Task details:
Your task is to return the span of lines beginning at the one with "Online Ups (273, 2185)" and ending at the last line of the data, exactly as it stands.
***
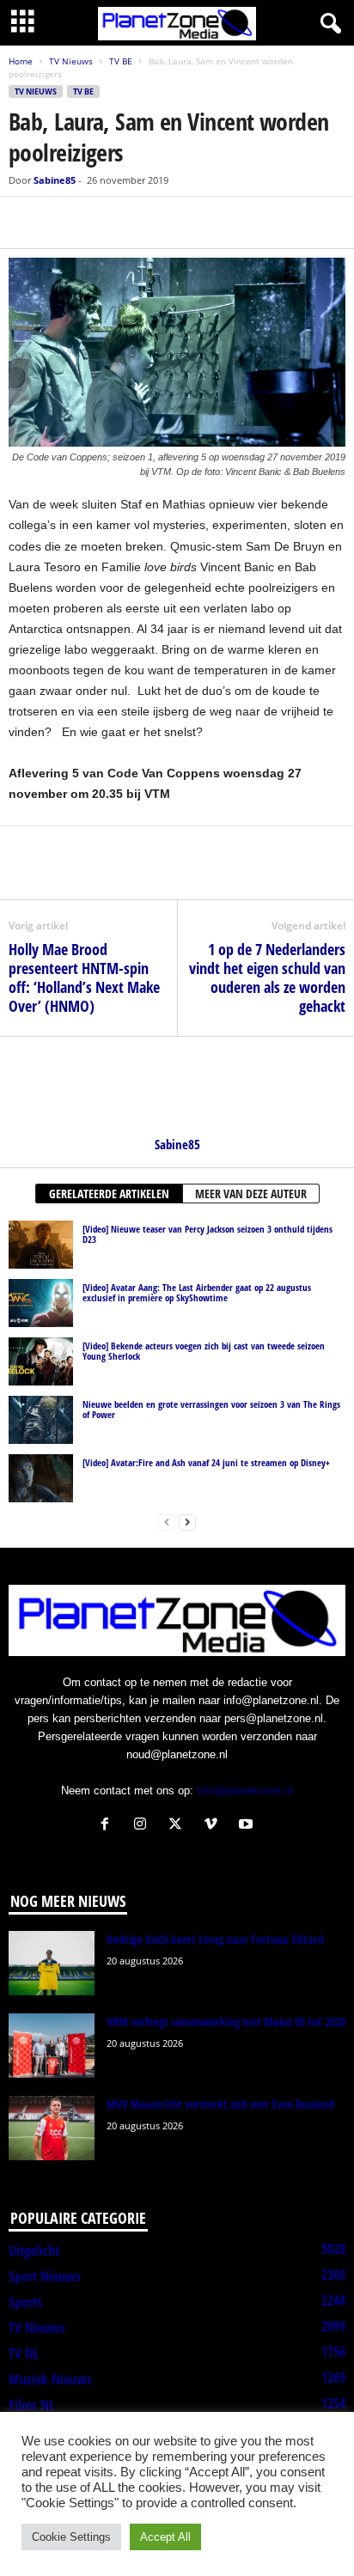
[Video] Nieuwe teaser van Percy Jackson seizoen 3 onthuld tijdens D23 (207, 1233)
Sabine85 (55, 180)
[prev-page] (166, 1522)
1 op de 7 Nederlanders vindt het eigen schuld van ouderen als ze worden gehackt (267, 977)
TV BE (120, 61)
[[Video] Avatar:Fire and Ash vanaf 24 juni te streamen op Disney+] (41, 1478)
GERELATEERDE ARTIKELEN (109, 1193)
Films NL (31, 2405)
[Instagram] (144, 1825)
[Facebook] (26, 222)
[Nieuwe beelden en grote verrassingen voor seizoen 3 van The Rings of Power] (41, 1420)
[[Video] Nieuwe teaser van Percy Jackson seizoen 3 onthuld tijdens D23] (41, 1245)
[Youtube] (248, 1825)
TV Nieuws (71, 61)
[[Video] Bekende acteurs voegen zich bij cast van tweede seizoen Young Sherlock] (41, 1361)
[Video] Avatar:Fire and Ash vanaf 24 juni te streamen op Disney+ (206, 1462)
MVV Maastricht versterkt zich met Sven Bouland (220, 2104)
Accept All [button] (165, 2536)
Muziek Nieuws (50, 2379)
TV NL (24, 2353)
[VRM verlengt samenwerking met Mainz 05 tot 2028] (52, 2045)
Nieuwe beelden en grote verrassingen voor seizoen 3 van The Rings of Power (211, 1409)
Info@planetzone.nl (245, 1790)
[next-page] (187, 1522)
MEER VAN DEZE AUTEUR (251, 1193)
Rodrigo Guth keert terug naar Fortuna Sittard (215, 1939)
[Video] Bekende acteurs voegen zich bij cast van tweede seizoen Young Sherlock (203, 1350)
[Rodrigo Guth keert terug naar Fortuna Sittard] (52, 1963)
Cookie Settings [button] (71, 2536)
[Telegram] (144, 222)
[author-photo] (177, 1086)
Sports (25, 2302)
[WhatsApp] (105, 222)
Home (21, 61)
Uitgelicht (34, 2250)
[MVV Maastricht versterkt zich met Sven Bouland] (52, 2128)
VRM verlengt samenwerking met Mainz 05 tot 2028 (226, 2021)
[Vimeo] (214, 1825)
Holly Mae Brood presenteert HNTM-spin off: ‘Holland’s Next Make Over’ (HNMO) (84, 977)
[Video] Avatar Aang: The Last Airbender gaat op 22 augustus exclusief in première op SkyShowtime (196, 1292)
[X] (65, 222)
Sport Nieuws (45, 2276)
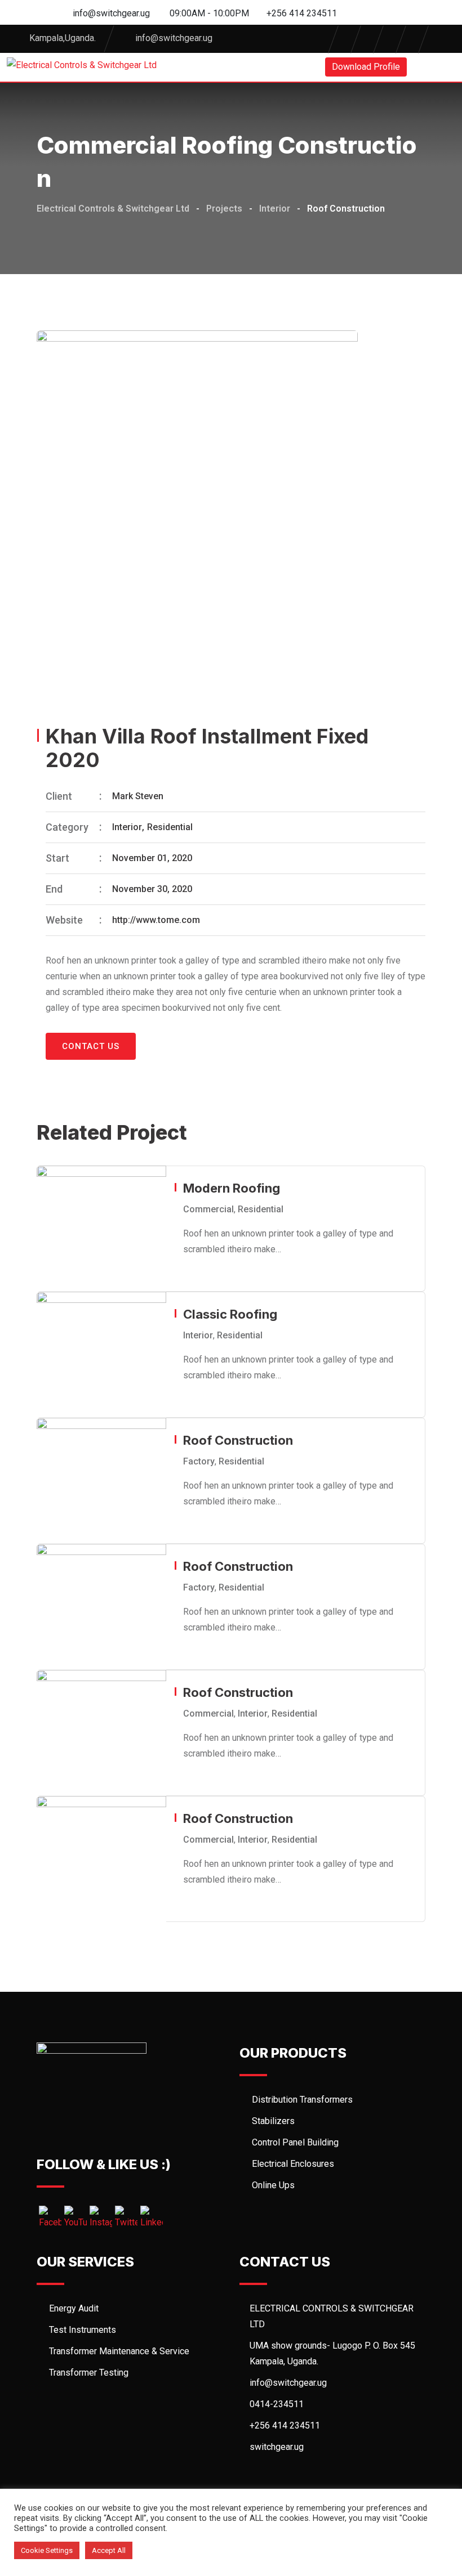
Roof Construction (238, 1440)
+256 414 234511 (301, 13)
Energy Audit (74, 2308)
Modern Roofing (231, 1188)
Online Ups (273, 2185)
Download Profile (366, 66)
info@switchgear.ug (111, 13)
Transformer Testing (88, 2372)
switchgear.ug (277, 2446)
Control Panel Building (295, 2142)
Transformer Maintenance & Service (119, 2351)
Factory (199, 1461)
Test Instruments (82, 2329)
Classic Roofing (230, 1314)
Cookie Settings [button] (47, 2550)
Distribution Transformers (302, 2099)
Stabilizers (273, 2121)
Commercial (208, 1209)
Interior (127, 827)
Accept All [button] (109, 2550)
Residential (170, 827)
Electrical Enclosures (293, 2163)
***
Response:
Online Ups (273, 2185)
Download Profile (366, 66)
info@switchgear.ug (111, 13)
Transformer Testing (88, 2372)
switchgear.ug (277, 2446)
Control Panel Building (295, 2142)
Transformer Maintenance & Service (119, 2351)
Factory (199, 1461)
Test Instruments (82, 2329)
Classic Roofing (230, 1314)
Cookie Settings [button] (47, 2550)
Distribution Transformers (302, 2099)
Stabilizers (273, 2121)
Commercial (208, 1209)
Interior (127, 827)
Accept All [button] (109, 2550)
Residential (170, 827)
Electrical Enclosures (293, 2163)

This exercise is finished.